▸ Given instruction
Copy the lines below word for word, from the line containing "Click the word 'business'" to the line containing "tap(477, 295)", including both of those lines.

^^^^^^^^^^^^^^^^

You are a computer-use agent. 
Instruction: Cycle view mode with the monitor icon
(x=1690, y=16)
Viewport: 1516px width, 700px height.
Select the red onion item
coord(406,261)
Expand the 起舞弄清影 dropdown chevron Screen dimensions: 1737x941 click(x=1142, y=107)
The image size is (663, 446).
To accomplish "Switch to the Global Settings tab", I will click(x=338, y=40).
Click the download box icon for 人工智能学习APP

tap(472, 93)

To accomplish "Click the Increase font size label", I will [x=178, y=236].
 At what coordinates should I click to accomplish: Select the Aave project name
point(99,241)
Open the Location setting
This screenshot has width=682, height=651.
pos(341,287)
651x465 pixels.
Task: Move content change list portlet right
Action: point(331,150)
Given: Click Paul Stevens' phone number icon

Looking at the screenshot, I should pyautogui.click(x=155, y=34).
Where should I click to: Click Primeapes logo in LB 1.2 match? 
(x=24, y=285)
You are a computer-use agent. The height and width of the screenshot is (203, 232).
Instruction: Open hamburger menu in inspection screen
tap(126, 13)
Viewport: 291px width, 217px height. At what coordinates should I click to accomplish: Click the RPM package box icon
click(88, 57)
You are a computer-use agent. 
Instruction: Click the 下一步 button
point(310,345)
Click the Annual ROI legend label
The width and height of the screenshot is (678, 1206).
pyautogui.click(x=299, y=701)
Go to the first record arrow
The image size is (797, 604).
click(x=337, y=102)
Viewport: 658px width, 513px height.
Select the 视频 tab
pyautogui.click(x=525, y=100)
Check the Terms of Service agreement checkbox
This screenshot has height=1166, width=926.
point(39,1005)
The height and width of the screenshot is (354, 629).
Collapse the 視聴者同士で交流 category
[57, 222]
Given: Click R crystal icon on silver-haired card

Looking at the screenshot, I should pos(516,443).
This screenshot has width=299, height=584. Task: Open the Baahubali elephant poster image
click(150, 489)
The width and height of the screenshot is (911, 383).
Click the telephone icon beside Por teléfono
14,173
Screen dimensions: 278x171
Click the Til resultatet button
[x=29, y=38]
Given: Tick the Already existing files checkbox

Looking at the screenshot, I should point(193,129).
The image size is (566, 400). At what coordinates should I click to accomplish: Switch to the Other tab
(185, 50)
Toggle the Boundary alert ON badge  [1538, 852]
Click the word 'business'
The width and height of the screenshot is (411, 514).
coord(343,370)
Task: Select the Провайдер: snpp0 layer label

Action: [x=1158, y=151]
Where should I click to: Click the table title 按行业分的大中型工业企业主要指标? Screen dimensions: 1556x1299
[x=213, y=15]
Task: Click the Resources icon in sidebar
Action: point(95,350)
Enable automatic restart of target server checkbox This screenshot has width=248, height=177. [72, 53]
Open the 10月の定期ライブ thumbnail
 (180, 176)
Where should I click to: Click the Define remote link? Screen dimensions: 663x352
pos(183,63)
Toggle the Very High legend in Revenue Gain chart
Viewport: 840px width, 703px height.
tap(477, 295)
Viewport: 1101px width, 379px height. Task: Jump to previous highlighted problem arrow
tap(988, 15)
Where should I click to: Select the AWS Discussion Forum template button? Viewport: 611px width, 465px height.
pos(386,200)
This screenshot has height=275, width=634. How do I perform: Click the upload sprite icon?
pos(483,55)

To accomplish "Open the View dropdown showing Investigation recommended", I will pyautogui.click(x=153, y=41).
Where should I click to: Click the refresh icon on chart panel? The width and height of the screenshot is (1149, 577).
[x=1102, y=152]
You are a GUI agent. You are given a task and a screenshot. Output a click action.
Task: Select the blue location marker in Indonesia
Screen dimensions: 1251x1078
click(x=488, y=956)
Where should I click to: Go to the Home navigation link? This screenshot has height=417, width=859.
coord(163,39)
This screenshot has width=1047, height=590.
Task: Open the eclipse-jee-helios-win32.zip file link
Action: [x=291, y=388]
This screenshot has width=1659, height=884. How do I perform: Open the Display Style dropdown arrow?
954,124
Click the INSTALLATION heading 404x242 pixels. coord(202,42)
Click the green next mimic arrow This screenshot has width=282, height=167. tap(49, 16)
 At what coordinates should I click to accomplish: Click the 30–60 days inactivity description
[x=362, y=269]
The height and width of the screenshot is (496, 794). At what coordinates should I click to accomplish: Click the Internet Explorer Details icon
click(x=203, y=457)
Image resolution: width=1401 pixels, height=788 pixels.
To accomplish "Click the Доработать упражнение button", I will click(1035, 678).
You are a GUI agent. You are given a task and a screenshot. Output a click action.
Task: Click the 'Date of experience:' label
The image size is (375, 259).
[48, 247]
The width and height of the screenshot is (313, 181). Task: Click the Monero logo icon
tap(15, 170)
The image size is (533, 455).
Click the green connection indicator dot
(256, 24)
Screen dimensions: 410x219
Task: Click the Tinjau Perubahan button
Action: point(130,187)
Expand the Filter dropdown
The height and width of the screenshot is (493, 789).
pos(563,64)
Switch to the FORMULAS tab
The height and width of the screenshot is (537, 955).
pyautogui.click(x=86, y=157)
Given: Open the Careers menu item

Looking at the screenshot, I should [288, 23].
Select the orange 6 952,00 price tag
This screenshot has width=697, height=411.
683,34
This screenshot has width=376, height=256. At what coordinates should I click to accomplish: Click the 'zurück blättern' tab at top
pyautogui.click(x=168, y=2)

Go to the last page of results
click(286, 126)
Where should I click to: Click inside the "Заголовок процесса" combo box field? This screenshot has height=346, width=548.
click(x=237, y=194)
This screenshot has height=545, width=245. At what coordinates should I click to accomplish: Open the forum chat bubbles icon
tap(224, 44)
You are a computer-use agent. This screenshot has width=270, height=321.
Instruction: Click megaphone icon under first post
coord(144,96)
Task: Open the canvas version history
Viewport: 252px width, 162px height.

^^^^^^^^^^^^^^^^

▸ Correct output
Click the word 'business'
The width and height of the screenshot is (411, 514).
coord(343,370)
Task: Select the Провайдер: snpp0 layer label

Action: [x=1158, y=151]
Where should I click to: Click the table title 按行业分的大中型工业企业主要指标? Screen dimensions: 1556x1299
[x=213, y=15]
Task: Click the Resources icon in sidebar
Action: point(95,350)
Enable automatic restart of target server checkbox This screenshot has width=248, height=177. [72, 53]
Open the 10月の定期ライブ thumbnail
 (180, 176)
Where should I click to: Click the Define remote link? Screen dimensions: 663x352
pos(183,63)
Toggle the Very High legend in Revenue Gain chart
Viewport: 840px width, 703px height.
tap(477, 295)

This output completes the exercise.